A Network layer that provides resilience in the face of network connectivity loss and (most) crashes.

This network layer takes care of 2 aspects that together improve the reliability and operability of a Hydra cluster, making it more tolerant to transient failures and therefore alleviating the need to prematurely close heads:

1. To safeguard against lost of connectivity, it keeps track of messages indices and resend lost messages,
2. To safeguard against crashes, it persists all sent messages and indices on disk.

Messages ordering & resending

This layer implements an algorithm based on vector clocks, loosely inspired from Reliable consistent broadcast algorithms with FIFO ordering as presented in Introduction to Reliable and Secure Distributed Programming, ch. 3.9, by Cachin et al.

Each node maintains a vector of monotonically increasing integer indices denoting the index of the last message known (sent or received) for each peer, where a peer is identified a Party, which is updated upon sending and receiving messages, and is sent with each message.

The basic algorithm is simple:

• When a message is sent, the index of the current node's party is incremented,

• When a message is received:

  • It is discarded if the index for the sender's party in the message is not exactly one more than the latest known index,
  • If our own party's index, as broadcasted by the sender, is lower than our latest known index, and the peer appears quiescent we resend all the "missing" messages.

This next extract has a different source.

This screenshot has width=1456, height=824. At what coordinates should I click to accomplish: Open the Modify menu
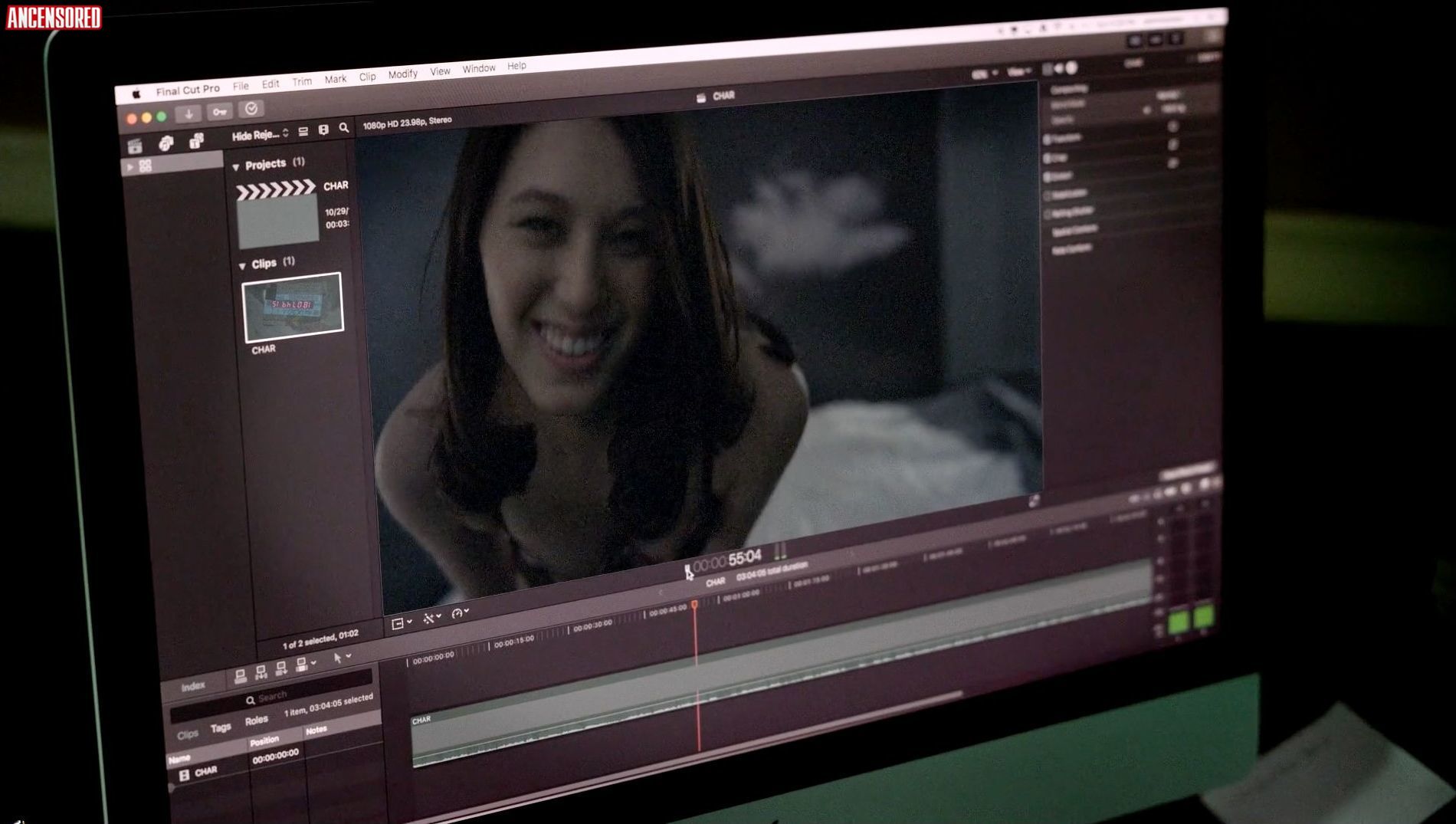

As shown by the signature of the withReliability function, this layer relies on an authentication layer providing Authenticated messages in order to securely identify senders, and also on Heartbeat messages in order to provide some "liveness".

Heartbeat messages are critical in order to signal peers our current view of the world, because it could be the case that we don't have any network message to send which leads to head being stalled. Ping messages in particular are used to denote the fact the sender is quiescent, ie. it's not able to make any observable progress. Those messages are treated specially, both when receiving and sending:

• When sending a Ping, we don't increment our local message counter before broadcasting it,
• Conversely, when receiving a Ping, we don't update the peer's message counter but only take into account their view of our counter in order to compute whether or not to resend previous messages.

Messages persistence

The MessagePersistence handle defines an interface that's used to load and persist both the sequence of messages $sel:broadcast:Networked, and the vector clock representing our current view of the all peers' knowledge about messages. Because it's hard to guarantee atomicity of IO operations on files, we only save the indices when we broadcast and use a local cache in the NetworkCallback: The underlying layers can callback us concurrently, eg. when each connection to peers is managed by a dedicated thread.

NOTE: We do not recover (at least) from one particular crash situation: When the withReliability "delivers" a message to the calling code, it's usually put in a queue wrapped into a NetworkEvent and then handled later on. Should the node crashes at that particular point, it won't be resubmitted the same message later because the message indices could have been updated and written to on disk already.

NOTE: Messages sent are currently kept indefinitely on disk because we don't set any bound to how far from the past a peer would need to be resent messages. In the case of very long-running head with a high frequency of transaction submission, can lead to significant storage use. Should this become a problem, this can be mitigated by closing and reopening a head.